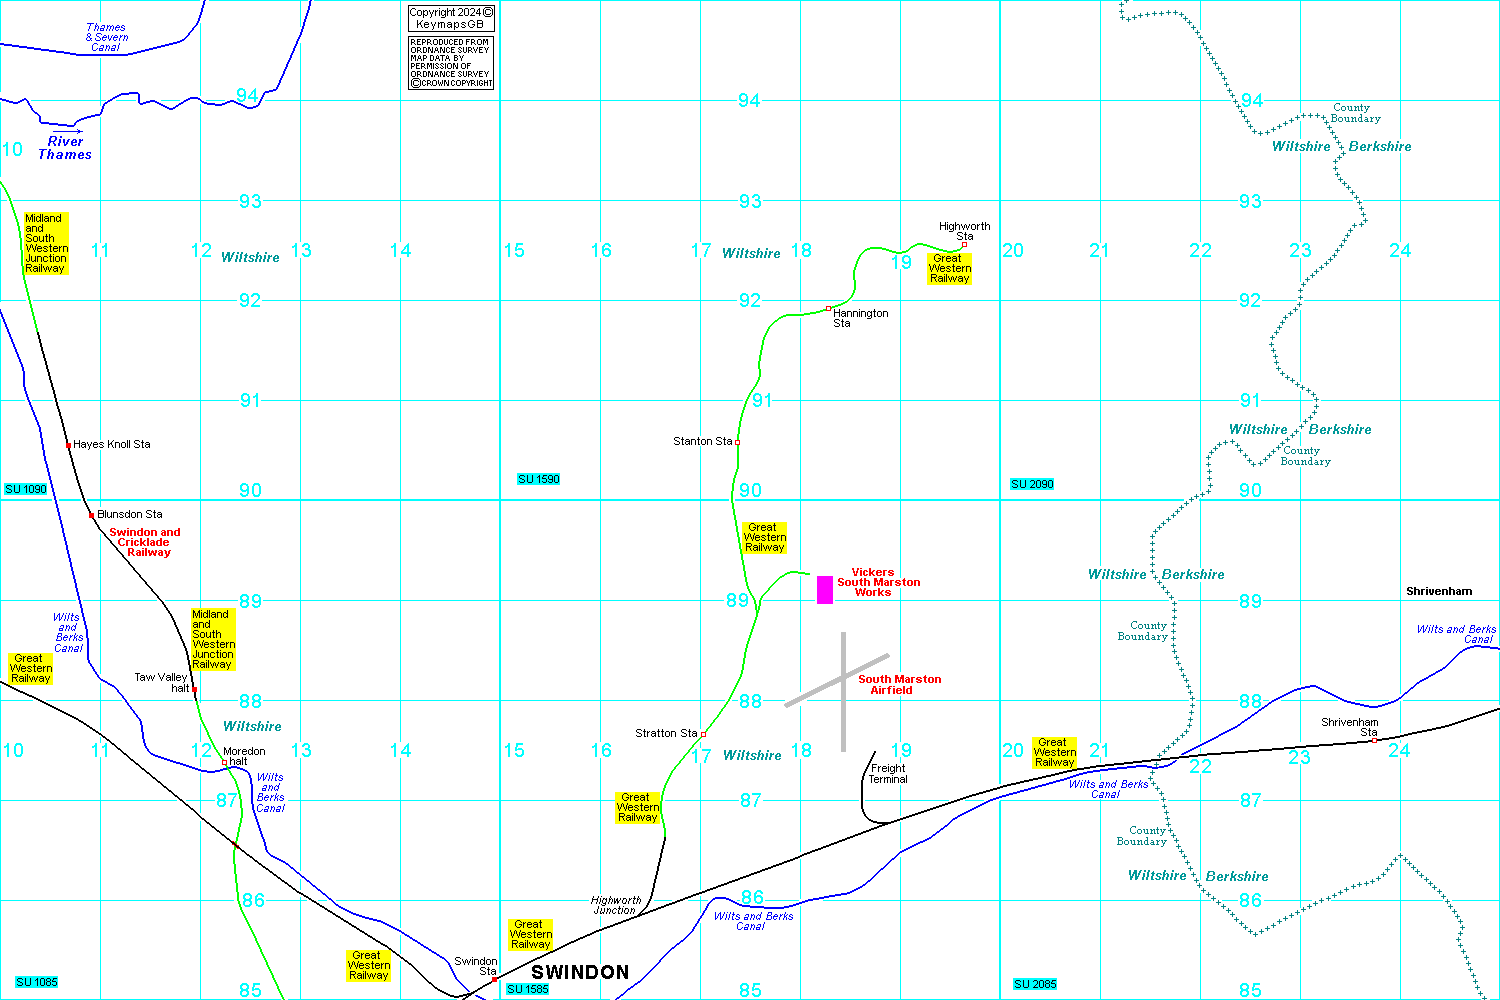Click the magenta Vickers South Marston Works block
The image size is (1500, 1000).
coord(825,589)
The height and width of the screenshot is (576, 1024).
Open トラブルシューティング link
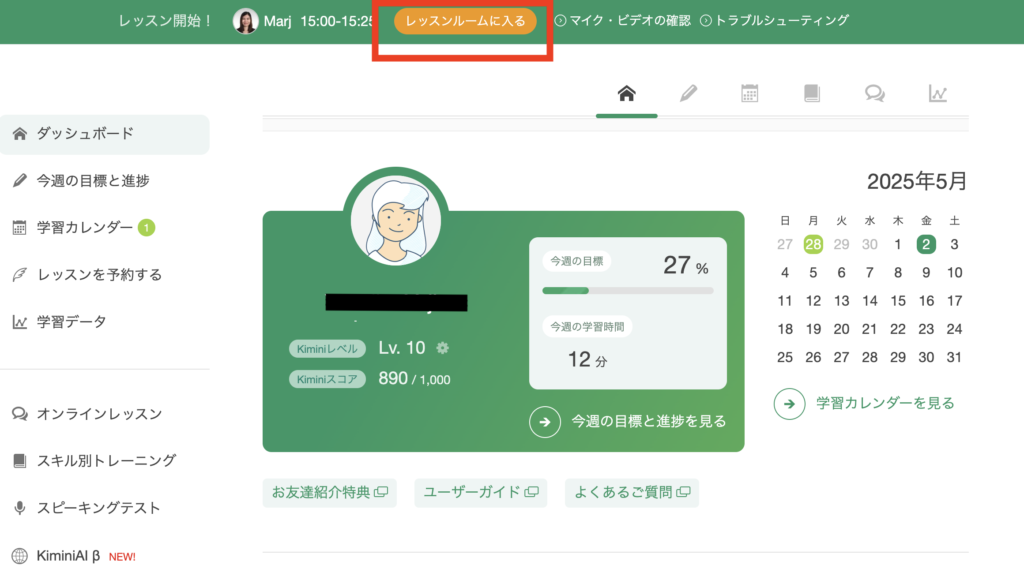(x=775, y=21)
════════════════
**Exercise description**:
Swap "link" for "button" in all of the records above and give them again with everything else unchanged, leaving out the pictures.

**Complete output**:
Click the magenta Vickers South Marston Works block
The image size is (1500, 1000).
coord(825,589)
The height and width of the screenshot is (576, 1024).
Open トラブルシューティング button
(x=775, y=21)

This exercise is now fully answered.